Ha! So now you need to learn the words for the commands in Chinese, Yugoslavian andHindi and REALLY wow them with your multilingual dog!!! 

On a serious note, it always amazes me how much body language outweighs spoken language with a dog. It happens to me, and I see it happen to other agility handlers all the time. You send them to the A-frame while saying "tunnel" and they take the right obstacle. Conversely, if you SAY the right word, but pull away from an obstacle with your shoulders too early, they follow your shoulders, rather than going to the obstacle. It's amazing and frustrating at the same time. I'm sure even more so for the dogs... I'm sure they are thinking, "If you'd only SAY what you MEAN!!!"


----------



## 31818 (Oct 29, 2014)

Teddy Bear said:


> Was Ricky named after Ricky Martin?


No, it is Ricky Ricardo, named after the comical Cuban character who starred in the "I love Lucy" television series.



Jackie from Concrete said:


> Popi - what is the mambo?


The Mambo is a Latin dance like the Samba, Cha-Cha, Salza, etc. Ricky stands on his back legs and sways, hops, and spins around while I sing a Mambo song. The Mexicans go nuts with laughter! I know this is probably not good for his hips so I don't do it often and only for short periods of time, maybe 5 seconds.



Molly120213 said:


> How I wish Molly and I were there with you right now because we got almost two feet of snow here today!


Oh how Ricky wishes Molly was here with him to run and play on the big lawn at the rear of our place in 80 degree weather.

A word about the native dogs in Mexico. Traditionally, a personal dog in Mexico was used for security purposes. The meaner the dog, the better. Dogs were never altered, never inoculated, never on a leash, and never fed a proper diet. Consequently dogs became over populated here and frequently a nuisance. Dog used to live a miserable life here often finding it necessary to scavenge for their own food when not feed fattening table scraps and infested with vermin and disease. When a dog was no longer of any use or diseased, the owners would drive them way out into the desert, without water, and leave them to die.
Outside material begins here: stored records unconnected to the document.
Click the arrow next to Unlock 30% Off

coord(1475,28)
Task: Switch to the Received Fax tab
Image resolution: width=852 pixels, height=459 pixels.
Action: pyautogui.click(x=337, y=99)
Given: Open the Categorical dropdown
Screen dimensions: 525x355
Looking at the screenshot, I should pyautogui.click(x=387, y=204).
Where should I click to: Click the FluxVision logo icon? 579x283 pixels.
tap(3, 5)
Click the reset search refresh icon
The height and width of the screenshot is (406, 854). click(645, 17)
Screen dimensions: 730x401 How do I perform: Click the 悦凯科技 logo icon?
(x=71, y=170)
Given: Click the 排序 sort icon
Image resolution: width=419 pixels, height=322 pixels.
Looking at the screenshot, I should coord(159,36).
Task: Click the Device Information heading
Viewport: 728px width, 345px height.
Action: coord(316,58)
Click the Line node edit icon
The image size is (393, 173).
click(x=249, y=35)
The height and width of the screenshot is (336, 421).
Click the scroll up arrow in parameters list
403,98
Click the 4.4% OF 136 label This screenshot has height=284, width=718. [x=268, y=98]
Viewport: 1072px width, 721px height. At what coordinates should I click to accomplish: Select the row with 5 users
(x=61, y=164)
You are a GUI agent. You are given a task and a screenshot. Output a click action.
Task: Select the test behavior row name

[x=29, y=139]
That is now beginning to change. Believe it or not, Mexicans as a group are starting to become a bit more affluent and a pampered pet is considered a status symbol. Mexican small animal Vets are becoming much more common and are becoming advocates for small animals. The expatriate population (primarily Americans and Canadians) are joining with like minded Mexican volunteers to form humane societies where dogs and cats are spay/neutered and then put up for adoption with ads in the local papers. Stores like Costco and Walmart are importing kibble. Yes, I know Costco kibble is not a good choice for our dogs, but it is a better choice for Mexican dogs compared to what they were eating. Finally, Mexicans see all the visitors who bring down their personal dogs on vacation and they are amazed at how useful, happy, well groomed, and healthy these dogs are. Just like an IPhone, they want one of these type of dogs too.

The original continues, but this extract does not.